竜の子太郎

夏、東京で日本漫画映画の全貌を行った時ビデオで見た、小田部洋一の手がけた「黒鬼と太郎の戦い」のシーンがかなり気になってたので借りてきた。
このシーン、レイアウトから面白いんだな。棍棒を振り下ろして、岩石を砕くカットとかすごくいい。さらわれた女の子(さや)がやたら上手くアンダースローで石を投げつけるカットと、黒鬼に太郎が超電磁スピンをくらわすカットには笑ってしまった。太郎はともかく、さやもそんなに運動神経よかったのか(笑)。あと、小田部洋一といえばやっぱり水。ホルスの船出のシーンもすごかったけど、竜の子の、池から水を引くシーン、水車を回して田んぼに水を引くシーン、ラストの竜に乗って湖の岩を壊すシーンと水関係のシーンはどれもいいなぁ。北斎みたいな水の表現をかなり細かく動画でやってる。細かいしぶきが吹きだす様は今のアニメではあまり見られない気がする。ところで、小田部洋一の描く女の子って、実はかなり今風な感じするのは自分だけかな。
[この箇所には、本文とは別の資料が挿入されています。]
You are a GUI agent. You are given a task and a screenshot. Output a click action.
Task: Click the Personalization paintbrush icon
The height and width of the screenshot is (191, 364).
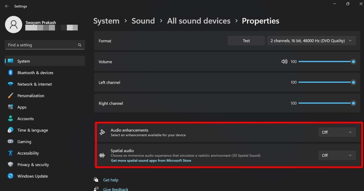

しかし、この竜の子太郎、イマイチ話がわかんなくなるんだよな。太郎が100人力を得るとこからはじまって、話があまりに強引に進んでいってないかな。太郎はお母さんを探して、北へ旅してるってことだけど、見てると行く先々で哀れな農民を虐げる権威的なものや搾取するものを、こらしめて行くのに気を取られて、いつのまにかそんなこと忘れてしまうんだよな。農民>お母さん。
さやという少女もかわいいんだけど、いまいち役割がはっきりしない。突然、太郎についていくと言い出すとか、生活の基盤が無いようなこと言い出すし。
人間になったお母さんと再会するとこにもあまりカタルシスが感じられないんだよなぁ。やっぱり、全体の構成の問題なのかな。